Table displaying parental college attainment criteria for a survey, including values for parents' degree status and instructions for data entry.

High School GPAs Will Be Unweighted (But Maybe They Don’t Need to Be Reported?)

The individual data files colleges and universities need to create for every single applicant have to include an unweighted high school GPA. There is no direction on whether that GPA includes only core academic courses or all classes. There is no direction on how to calculate an unweighted GPA if a student or transcript only reports a weighted GPA. There is no direction on what to do with transcripts that do not report letter grades on a 4.0 scale. 

There is, however, an escape clause for institutions. According to the codebook, “if [an] institution does not use the secondary school GPA in the admissions decision,” it does not need to submit this data point. In other words, just about every college and university that uses a holistic admissions process will be able to leave this field blank. College admissions offices look at the rigor of a student’s coursework and the grades they got in those classes, not GPAs.

Table displaying rules for unweighted secondary school GPA for college admission applicants.

ACTS is really not about Merit or Transparency

No questions about legacies or applicants connected to donors have been added to the survey, nor are there questions about recruited athletes. As a result, the data coming out of highly selective colleges will be impossible to interpret accurately, since legacy and donor preferences and athletics have a very significant impact on who is admitted to a college. The decision to leave questions about legacies and relatives of donors out of ACTS also tells you everything you need to know about how serious the Trump Administration and its allies are about meritocracy.

This might be the most important box on the ACTS survey for IR offices.

Table displaying data collection capabilities for undergraduate and graduate admissions and completions, with explanations for missing data.

Will We Be Able to Trust ACTS Data When it is Released?

Would you eat a hamburger made from questionable meat ground at an understaffed processing plant for a restaurant where the boss just fired most of the employees because he wants to shut the whole place down? That’s basically what’s on the menu with ACTS.

Given the size of this survey, the absence of a normal vetting process involving experts in enrollment management, the speed at which this is being pushed through, the hours and dollars completing the survey will require, the current state of the data, the weak guidance on completing it, layoffs at the contractor that does much of the technical work on IPEDS, the absence of staff and weak morale at the Department of Education, and the general state of uncertainty the country is living under, it will be hard to feel confident in the ACTS data when it comes out. Even if everything goes perfectly, that data will be released under a cloud of suspicion and bad faith.

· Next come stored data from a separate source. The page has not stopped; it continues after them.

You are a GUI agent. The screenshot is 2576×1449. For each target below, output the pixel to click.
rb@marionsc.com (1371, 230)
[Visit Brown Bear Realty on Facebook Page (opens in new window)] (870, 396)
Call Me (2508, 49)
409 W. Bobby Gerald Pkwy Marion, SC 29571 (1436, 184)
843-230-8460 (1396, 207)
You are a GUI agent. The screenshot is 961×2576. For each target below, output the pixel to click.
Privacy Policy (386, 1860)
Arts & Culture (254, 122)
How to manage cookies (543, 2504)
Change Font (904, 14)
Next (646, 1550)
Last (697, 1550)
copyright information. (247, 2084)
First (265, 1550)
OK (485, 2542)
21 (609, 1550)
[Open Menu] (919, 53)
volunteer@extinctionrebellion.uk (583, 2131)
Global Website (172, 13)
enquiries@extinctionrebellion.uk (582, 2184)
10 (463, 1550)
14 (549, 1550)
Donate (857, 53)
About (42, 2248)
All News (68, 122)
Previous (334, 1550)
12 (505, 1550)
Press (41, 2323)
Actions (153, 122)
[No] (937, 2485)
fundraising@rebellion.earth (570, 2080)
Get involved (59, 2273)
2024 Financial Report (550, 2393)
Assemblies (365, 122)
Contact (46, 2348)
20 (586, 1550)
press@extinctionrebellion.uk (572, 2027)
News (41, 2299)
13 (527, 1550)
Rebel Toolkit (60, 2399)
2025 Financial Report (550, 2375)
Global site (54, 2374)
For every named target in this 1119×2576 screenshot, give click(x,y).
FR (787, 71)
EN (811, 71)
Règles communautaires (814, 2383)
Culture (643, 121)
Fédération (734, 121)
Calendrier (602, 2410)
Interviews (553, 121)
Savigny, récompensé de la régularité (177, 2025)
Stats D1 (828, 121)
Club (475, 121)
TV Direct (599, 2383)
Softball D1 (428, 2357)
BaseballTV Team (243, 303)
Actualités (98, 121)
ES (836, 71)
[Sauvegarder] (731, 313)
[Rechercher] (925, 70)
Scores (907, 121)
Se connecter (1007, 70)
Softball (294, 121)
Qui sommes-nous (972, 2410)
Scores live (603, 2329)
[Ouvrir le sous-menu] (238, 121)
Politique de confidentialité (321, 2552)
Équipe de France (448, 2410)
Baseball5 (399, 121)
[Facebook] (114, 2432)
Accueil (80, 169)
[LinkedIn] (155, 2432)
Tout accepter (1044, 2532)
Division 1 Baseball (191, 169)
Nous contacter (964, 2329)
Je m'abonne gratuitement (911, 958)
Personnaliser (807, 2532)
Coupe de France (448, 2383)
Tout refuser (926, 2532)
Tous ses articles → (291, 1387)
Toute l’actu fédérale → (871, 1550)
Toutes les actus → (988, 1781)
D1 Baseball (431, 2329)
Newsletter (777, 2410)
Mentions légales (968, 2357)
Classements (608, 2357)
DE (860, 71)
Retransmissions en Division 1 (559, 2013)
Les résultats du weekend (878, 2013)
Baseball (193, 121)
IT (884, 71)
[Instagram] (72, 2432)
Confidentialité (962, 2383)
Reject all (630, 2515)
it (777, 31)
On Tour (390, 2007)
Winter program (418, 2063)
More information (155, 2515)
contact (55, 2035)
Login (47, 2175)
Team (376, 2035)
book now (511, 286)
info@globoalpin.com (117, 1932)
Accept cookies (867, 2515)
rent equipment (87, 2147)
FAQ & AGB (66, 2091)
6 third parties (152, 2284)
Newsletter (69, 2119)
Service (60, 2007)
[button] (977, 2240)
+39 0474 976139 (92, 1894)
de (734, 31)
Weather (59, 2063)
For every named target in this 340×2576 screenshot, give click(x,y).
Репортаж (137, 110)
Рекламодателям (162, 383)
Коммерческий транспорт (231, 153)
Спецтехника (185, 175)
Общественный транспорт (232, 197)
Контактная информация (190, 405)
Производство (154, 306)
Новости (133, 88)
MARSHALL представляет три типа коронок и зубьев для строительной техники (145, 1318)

I suppose that cloud could still be lifted if ACTS was delayed for a year and revised in partnership with stakeholders, but I’m not holding my breath.  When the data come out, I’ll probably be holding my nose.

2 responses

  1. […] to come out. In fact, many more numbers will come out, thanks to the imminent launch of ACTS, a massive new admissions data collection that will expose admissions practices like never before. Colleges and universities have a […]

  2. Sam Michalowski Avatar
    Sam Michalowski

    I am getting $8,800 per institution in hourly cost for 2025-26 ($44*200 hours). This “cost” is likely to be much higher in the first year. We have to build entirely new data processes and routines to get this done.